## BEGIN Raw data

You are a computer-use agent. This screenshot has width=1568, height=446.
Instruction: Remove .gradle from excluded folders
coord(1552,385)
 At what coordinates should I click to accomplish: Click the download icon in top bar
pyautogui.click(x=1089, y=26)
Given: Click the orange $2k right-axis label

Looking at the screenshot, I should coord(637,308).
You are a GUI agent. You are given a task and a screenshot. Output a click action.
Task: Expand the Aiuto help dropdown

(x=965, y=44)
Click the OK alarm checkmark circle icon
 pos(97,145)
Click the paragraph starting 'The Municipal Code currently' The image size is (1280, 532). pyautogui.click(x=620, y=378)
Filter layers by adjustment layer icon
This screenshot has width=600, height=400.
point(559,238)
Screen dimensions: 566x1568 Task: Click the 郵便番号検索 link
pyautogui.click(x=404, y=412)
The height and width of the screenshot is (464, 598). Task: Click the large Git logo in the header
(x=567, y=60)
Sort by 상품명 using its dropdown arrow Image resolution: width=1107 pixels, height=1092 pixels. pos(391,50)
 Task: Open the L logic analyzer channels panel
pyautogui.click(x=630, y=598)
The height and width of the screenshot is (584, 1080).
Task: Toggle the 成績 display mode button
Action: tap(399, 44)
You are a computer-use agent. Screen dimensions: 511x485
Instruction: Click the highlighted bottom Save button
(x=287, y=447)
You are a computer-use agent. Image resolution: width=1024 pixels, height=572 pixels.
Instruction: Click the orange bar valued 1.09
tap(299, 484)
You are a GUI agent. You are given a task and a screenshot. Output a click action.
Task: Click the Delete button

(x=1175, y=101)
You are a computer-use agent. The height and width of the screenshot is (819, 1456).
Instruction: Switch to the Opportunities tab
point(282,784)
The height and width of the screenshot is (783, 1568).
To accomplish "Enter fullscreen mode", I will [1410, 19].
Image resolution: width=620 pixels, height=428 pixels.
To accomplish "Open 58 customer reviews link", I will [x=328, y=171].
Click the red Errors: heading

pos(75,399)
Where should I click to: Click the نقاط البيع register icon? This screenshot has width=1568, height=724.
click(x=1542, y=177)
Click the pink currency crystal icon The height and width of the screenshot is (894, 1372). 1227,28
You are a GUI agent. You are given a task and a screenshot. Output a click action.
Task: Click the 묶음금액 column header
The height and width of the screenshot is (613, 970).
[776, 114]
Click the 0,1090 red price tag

## END Raw data

Problem. Edit all of the entries above so that each "computer-use agent" becomes "desktop agent", and keep everything else unchanged.

Expected answer.
You are a desktop agent. This screenshot has width=1568, height=446.
Instruction: Remove .gradle from excluded folders
coord(1552,385)
 At what coordinates should I click to accomplish: Click the download icon in top bar
pyautogui.click(x=1089, y=26)
Given: Click the orange $2k right-axis label

Looking at the screenshot, I should coord(637,308).
You are a GUI agent. You are given a task and a screenshot. Output a click action.
Task: Expand the Aiuto help dropdown

(x=965, y=44)
Click the OK alarm checkmark circle icon
 pos(97,145)
Click the paragraph starting 'The Municipal Code currently' The image size is (1280, 532). pyautogui.click(x=620, y=378)
Filter layers by adjustment layer icon
This screenshot has width=600, height=400.
point(559,238)
Screen dimensions: 566x1568 Task: Click the 郵便番号検索 link
pyautogui.click(x=404, y=412)
The height and width of the screenshot is (464, 598). Task: Click the large Git logo in the header
(x=567, y=60)
Sort by 상품명 using its dropdown arrow Image resolution: width=1107 pixels, height=1092 pixels. pos(391,50)
 Task: Open the L logic analyzer channels panel
pyautogui.click(x=630, y=598)
The height and width of the screenshot is (584, 1080).
Task: Toggle the 成績 display mode button
Action: tap(399, 44)
You are a desktop agent. Screen dimensions: 511x485
Instruction: Click the highlighted bottom Save button
(x=287, y=447)
You are a desktop agent. Image resolution: width=1024 pixels, height=572 pixels.
Instruction: Click the orange bar valued 1.09
tap(299, 484)
You are a GUI agent. You are given a task and a screenshot. Output a click action.
Task: Click the Delete button

(x=1175, y=101)
You are a desktop agent. The height and width of the screenshot is (819, 1456).
Instruction: Switch to the Opportunities tab
point(282,784)
The height and width of the screenshot is (783, 1568).
To accomplish "Enter fullscreen mode", I will [1410, 19].
Image resolution: width=620 pixels, height=428 pixels.
To accomplish "Open 58 customer reviews link", I will [x=328, y=171].
Click the red Errors: heading

pos(75,399)
Where should I click to: Click the نقاط البيع register icon? This screenshot has width=1568, height=724.
click(x=1542, y=177)
Click the pink currency crystal icon The height and width of the screenshot is (894, 1372). 1227,28
You are a GUI agent. You are given a task and a screenshot. Output a click action.
Task: Click the 묶음금액 column header
The height and width of the screenshot is (613, 970).
[776, 114]
Click the 0,1090 red price tag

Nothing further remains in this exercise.